The custom-designed facility, Capt. Houghton says, has seven full-flight simulators. About 1,600 customers spend an average of 12 days each year at the training center, he says, “and we estimate they account for well over 20,000 hotel room-nights here. With other expenses while they are here, the economic impact is about $6 million.”

Both Boeing and Airbus are actively engaged in community outreach, working with local schools – in particular George T. Baker Aviation Technical College – as well as local charities and institutions.

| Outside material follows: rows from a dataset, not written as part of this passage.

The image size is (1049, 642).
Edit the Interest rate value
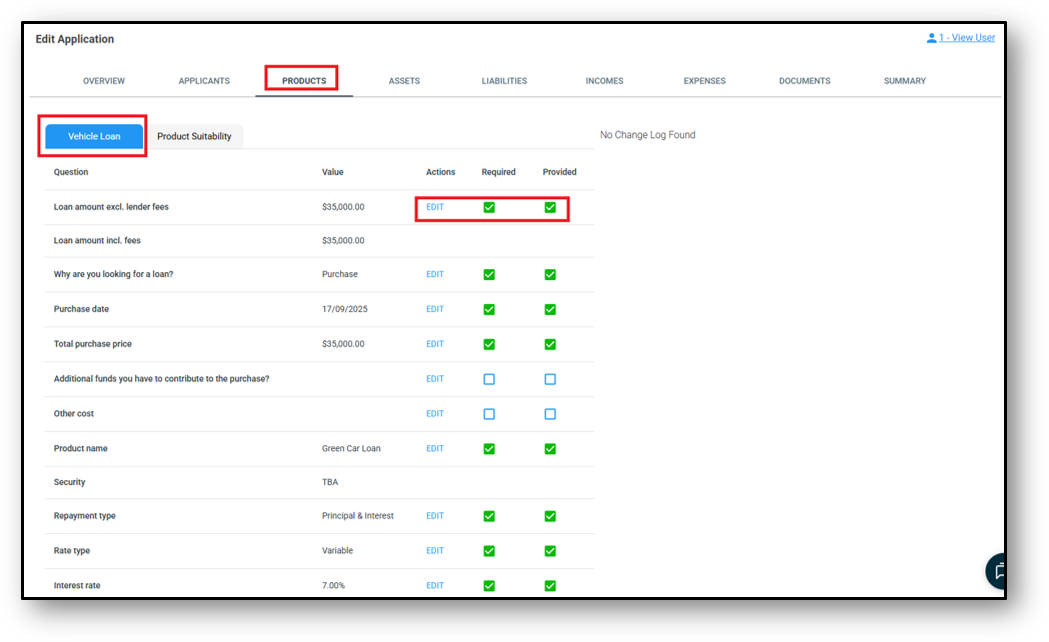[435, 585]
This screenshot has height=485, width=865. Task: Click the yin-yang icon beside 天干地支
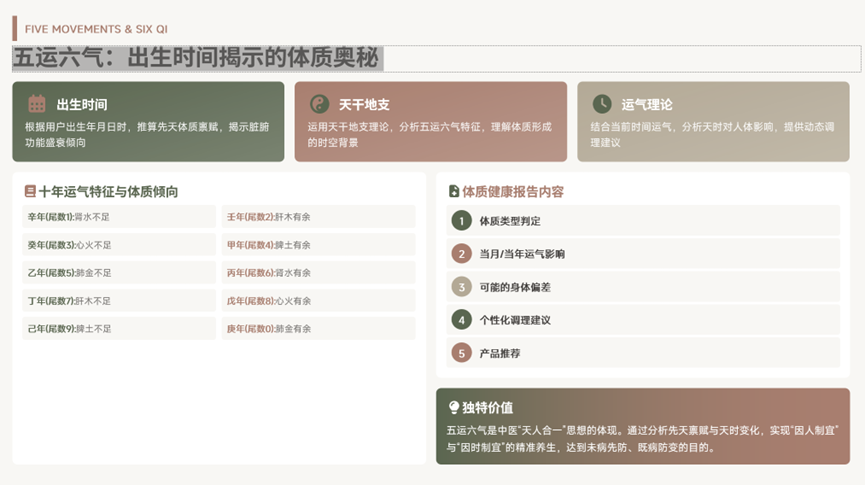coord(319,103)
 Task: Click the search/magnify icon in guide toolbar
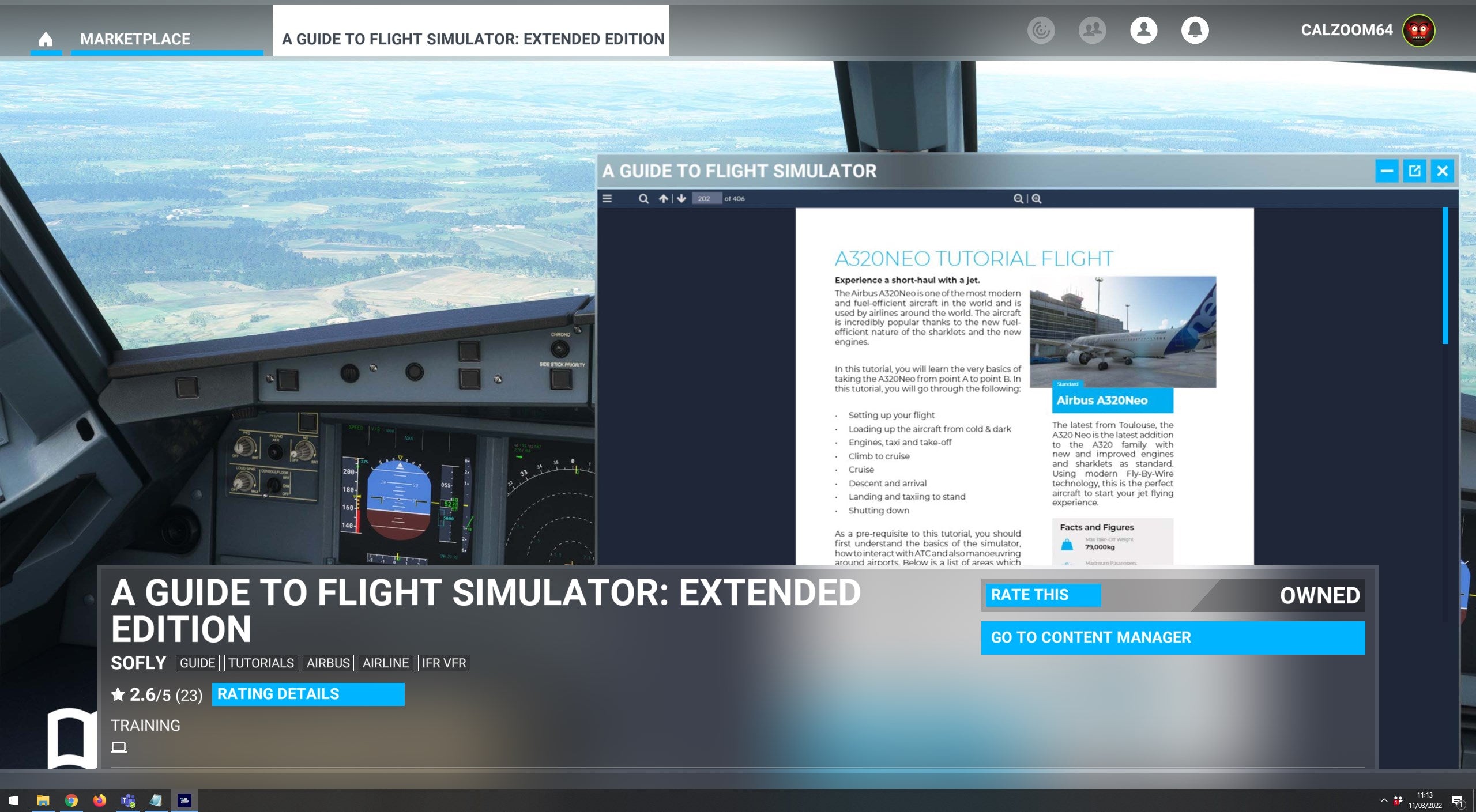643,198
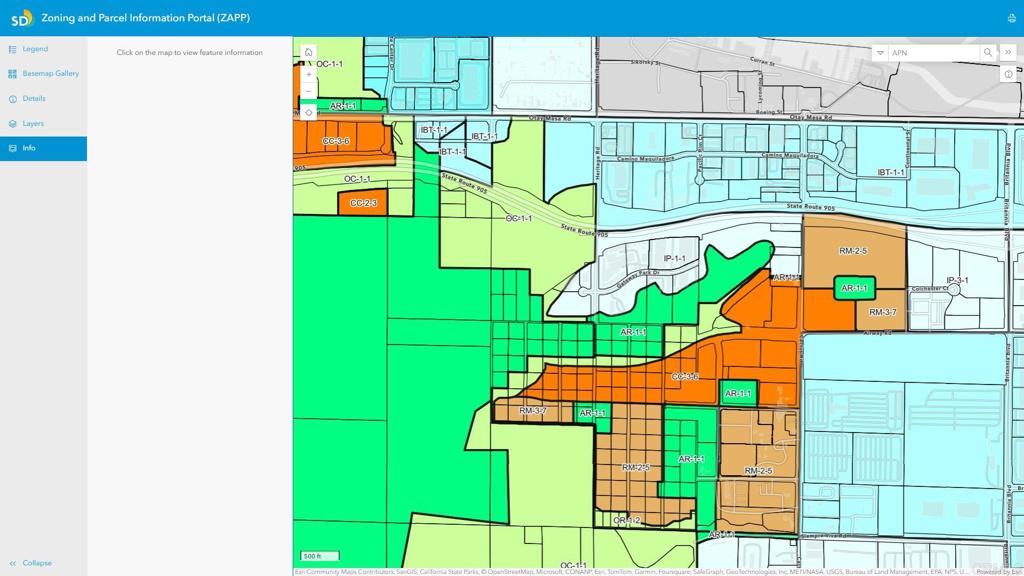Click the SD logo in header
This screenshot has width=1024, height=576.
click(x=21, y=18)
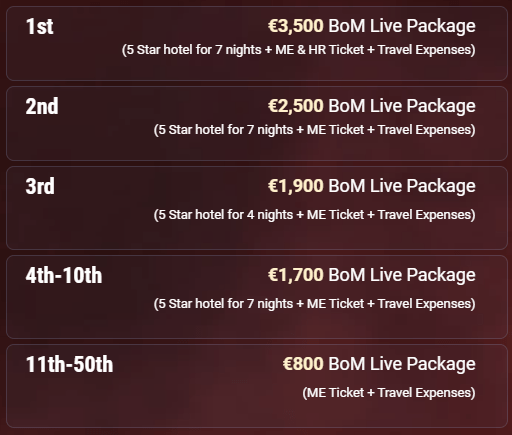Click the €3,500 prize amount
Screen dimensions: 512x435
[x=296, y=26]
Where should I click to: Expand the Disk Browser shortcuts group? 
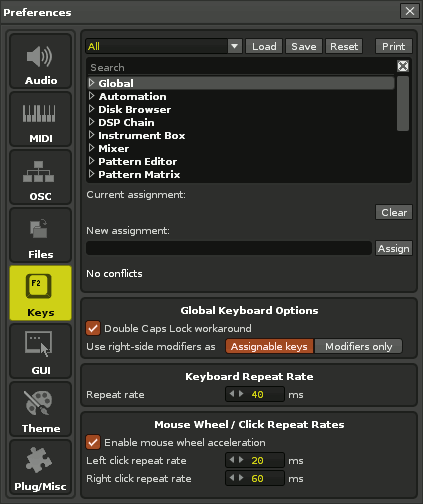(92, 109)
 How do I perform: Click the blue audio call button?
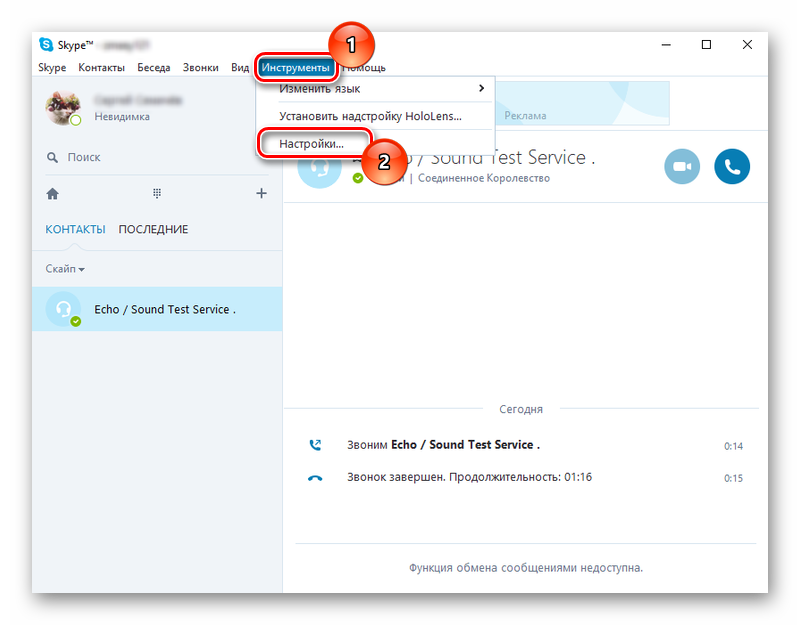click(732, 167)
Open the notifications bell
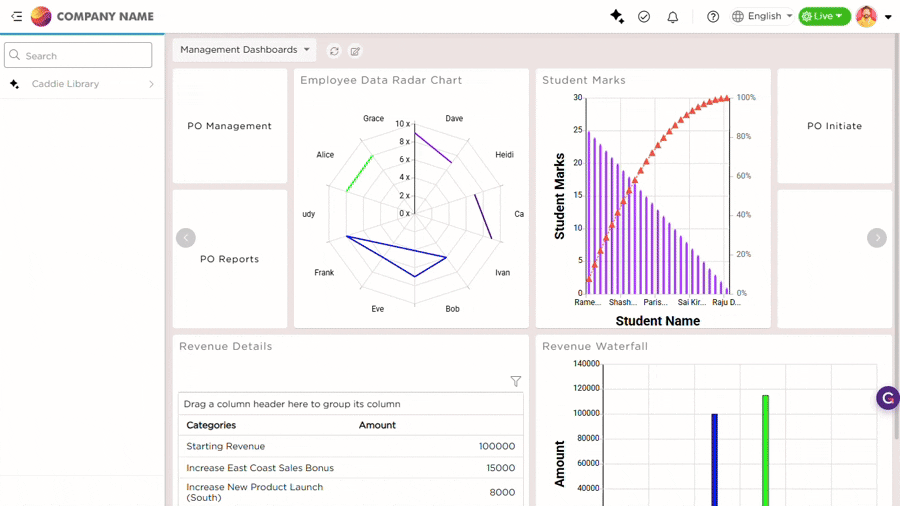The width and height of the screenshot is (900, 506). [673, 16]
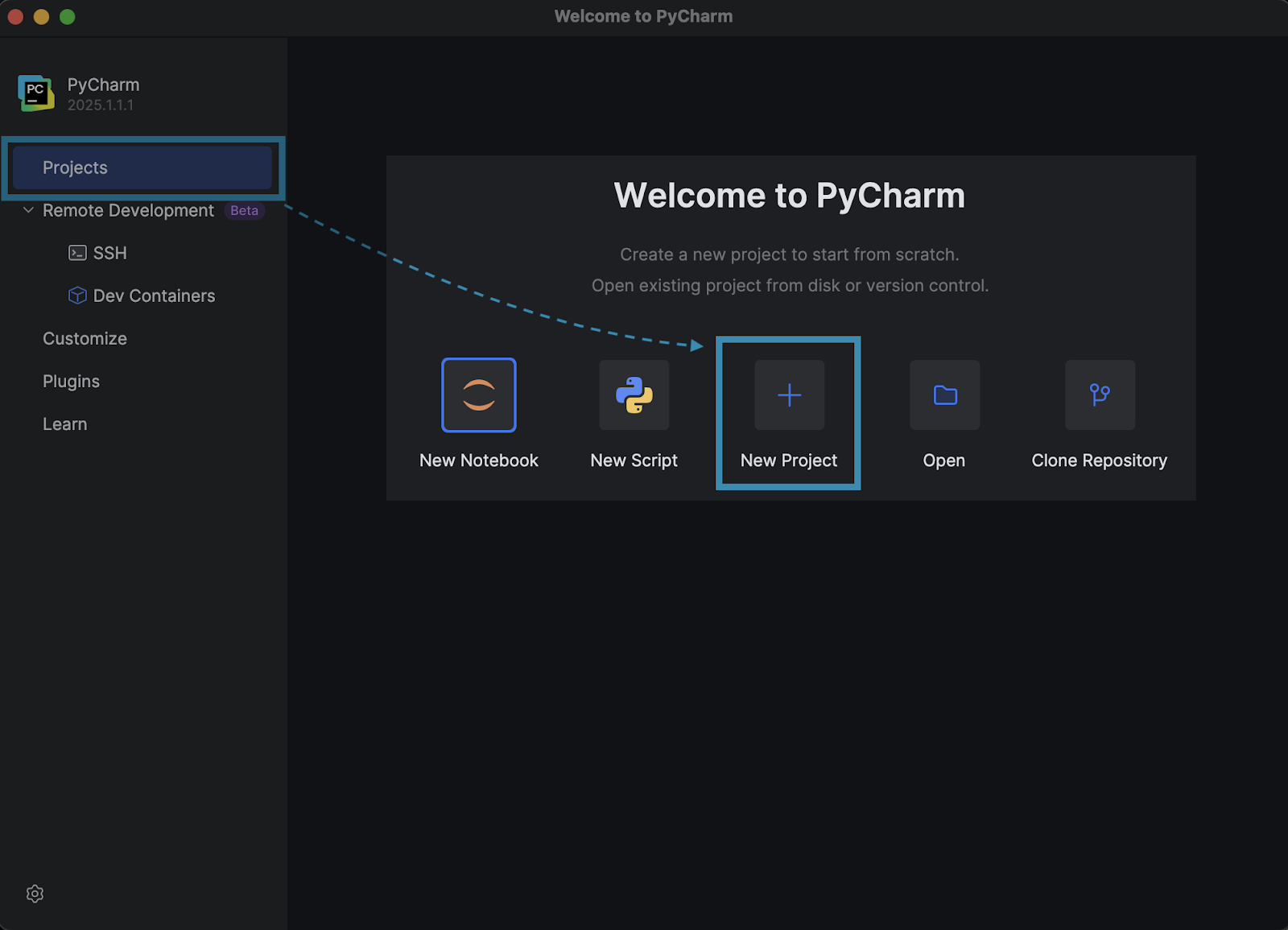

Mr. Schaaf says Boeing is involved with the Society of Hispanic Professional Engineers at FIU. His company has also given a grant to the Adrienne Arts Center for the Performing Arts for a project called Kitty Hawk, in which seventh graders from all over the county collaborate with a playwright and producers to create a musical about the Wright brothers and the history of flight. It’s said to be among the first musicals to take its inspiration from STEAM, the national education initiative centering on careers in science, technology, engineering, the arts and mathematics.

Aviation is poised to be a major provider of some of those careers.

“The future of aviation,” Mr. Schaaf says, “is really exciting.” Industry-wide, he says, Boeing projects a global need between now and 2035 for 617,000 pilots, 679,000 technicians and 814,000 cabin-crew personnel.

Airbus forecasts a need over the next 20 years for 73,000 pilots in North America and 43,000 in Latin America.

“We have done some outreach in local schools,” Capt. Houghton says. “We bring civilians in to see the simulators and show them the latest technology, because there’s going to be a need going forward – and also because aviation is our passion.”

According to its website, PanAm International Flight Academy operates three training centers in the area. Representatives did not respond to requests for information.